◆ Task description ◆
Output verbatim the line with "Task: Click the rules key" together with every line beneath it, ending at the last line of the entries.

(Stored records)
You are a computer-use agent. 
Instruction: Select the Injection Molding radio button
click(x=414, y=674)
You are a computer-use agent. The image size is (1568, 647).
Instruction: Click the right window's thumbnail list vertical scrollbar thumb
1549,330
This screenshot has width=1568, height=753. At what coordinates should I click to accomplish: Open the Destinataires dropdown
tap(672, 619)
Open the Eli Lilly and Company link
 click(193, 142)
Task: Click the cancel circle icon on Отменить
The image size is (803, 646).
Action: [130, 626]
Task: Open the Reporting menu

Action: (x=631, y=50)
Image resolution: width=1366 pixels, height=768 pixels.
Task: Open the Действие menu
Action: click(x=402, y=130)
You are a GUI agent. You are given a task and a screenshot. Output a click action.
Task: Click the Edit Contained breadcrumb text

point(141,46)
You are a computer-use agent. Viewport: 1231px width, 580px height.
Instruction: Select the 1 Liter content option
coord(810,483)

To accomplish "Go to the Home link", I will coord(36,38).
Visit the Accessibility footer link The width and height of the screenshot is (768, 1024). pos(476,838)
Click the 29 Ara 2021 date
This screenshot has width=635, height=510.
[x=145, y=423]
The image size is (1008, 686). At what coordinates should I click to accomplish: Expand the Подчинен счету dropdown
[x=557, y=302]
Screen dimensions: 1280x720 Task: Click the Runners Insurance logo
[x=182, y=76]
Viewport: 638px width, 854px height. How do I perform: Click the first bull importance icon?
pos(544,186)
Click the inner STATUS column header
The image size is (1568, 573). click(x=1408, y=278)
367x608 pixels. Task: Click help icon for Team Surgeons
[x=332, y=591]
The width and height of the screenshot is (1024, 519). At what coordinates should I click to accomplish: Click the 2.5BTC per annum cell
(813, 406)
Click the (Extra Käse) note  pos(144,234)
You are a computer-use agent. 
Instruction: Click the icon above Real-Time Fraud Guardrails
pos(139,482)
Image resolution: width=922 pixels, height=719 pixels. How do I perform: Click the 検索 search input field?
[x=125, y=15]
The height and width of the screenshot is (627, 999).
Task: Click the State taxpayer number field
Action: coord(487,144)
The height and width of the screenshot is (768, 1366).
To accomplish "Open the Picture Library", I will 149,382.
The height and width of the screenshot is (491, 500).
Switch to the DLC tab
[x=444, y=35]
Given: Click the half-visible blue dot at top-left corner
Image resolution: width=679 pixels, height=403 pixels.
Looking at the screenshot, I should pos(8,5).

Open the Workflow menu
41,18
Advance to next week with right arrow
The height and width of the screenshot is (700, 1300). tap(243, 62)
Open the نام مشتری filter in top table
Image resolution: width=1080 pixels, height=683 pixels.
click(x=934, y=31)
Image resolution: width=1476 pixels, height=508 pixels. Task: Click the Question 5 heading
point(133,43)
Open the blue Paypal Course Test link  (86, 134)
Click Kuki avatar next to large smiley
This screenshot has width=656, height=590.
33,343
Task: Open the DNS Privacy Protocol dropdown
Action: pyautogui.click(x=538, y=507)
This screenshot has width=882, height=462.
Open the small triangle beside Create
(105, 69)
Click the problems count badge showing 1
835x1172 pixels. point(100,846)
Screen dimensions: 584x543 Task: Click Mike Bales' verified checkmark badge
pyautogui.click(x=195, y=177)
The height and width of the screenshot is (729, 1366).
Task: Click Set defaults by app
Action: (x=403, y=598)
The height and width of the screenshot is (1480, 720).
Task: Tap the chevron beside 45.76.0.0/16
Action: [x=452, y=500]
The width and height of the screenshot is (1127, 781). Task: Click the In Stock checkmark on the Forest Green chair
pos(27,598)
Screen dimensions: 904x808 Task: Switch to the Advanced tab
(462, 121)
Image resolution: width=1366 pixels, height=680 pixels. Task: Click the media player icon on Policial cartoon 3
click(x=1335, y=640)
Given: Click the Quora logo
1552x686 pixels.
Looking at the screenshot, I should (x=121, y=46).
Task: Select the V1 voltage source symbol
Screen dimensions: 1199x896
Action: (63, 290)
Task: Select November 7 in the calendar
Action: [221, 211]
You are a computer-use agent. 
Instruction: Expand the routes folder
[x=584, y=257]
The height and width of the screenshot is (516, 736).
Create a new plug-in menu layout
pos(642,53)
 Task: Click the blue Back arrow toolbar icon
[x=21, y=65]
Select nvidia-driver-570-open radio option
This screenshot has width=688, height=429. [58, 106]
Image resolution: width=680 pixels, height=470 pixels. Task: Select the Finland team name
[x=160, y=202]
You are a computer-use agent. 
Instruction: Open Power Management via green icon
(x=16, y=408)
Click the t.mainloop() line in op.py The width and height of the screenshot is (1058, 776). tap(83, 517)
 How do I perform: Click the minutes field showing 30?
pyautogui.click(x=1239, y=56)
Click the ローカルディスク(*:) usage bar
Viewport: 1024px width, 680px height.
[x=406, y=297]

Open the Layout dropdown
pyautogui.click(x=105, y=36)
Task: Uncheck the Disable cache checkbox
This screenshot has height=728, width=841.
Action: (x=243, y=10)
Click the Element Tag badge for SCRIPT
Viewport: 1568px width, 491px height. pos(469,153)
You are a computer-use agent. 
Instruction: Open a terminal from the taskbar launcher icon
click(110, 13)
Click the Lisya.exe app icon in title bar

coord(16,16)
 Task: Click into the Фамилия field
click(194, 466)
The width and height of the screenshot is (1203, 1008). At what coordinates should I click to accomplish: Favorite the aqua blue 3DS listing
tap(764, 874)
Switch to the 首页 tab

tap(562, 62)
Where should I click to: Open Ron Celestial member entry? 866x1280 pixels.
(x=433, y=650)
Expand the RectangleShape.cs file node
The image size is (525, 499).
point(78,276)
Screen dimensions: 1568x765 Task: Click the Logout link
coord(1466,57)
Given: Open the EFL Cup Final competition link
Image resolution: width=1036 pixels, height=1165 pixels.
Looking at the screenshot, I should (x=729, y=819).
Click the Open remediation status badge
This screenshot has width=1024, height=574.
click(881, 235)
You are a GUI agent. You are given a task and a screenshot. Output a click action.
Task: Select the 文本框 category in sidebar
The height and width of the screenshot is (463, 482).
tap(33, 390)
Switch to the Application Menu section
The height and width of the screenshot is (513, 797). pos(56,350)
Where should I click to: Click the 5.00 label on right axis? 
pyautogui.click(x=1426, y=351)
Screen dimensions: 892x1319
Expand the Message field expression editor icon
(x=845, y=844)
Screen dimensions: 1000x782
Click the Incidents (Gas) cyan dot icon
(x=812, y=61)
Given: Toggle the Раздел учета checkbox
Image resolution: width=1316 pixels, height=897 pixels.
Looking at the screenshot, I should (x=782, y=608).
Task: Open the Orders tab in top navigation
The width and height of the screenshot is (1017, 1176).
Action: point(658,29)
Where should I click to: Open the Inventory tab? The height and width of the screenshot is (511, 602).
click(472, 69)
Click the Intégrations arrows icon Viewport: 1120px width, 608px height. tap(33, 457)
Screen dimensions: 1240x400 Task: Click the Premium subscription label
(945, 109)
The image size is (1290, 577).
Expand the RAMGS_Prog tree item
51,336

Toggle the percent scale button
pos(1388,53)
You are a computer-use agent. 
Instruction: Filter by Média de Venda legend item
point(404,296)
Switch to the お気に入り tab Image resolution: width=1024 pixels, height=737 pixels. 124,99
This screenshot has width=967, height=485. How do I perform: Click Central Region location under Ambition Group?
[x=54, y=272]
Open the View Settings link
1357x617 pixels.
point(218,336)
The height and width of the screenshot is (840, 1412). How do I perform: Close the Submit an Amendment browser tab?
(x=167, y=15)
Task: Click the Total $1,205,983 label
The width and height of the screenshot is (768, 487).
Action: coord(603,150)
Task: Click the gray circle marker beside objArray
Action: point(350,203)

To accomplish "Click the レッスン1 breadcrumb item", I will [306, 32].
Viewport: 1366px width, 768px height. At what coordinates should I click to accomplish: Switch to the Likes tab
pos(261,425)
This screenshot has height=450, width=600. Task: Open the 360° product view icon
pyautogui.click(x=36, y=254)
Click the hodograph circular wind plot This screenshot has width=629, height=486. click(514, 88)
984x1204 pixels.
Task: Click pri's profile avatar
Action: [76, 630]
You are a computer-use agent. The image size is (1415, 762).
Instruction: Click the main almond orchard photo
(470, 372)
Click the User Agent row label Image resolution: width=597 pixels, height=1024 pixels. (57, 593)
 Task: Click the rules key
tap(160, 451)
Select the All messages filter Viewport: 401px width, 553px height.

◆ Expected answer ◆
 Task: Click the rules key
tap(160, 451)
Select the All messages filter Viewport: 401px width, 553px height.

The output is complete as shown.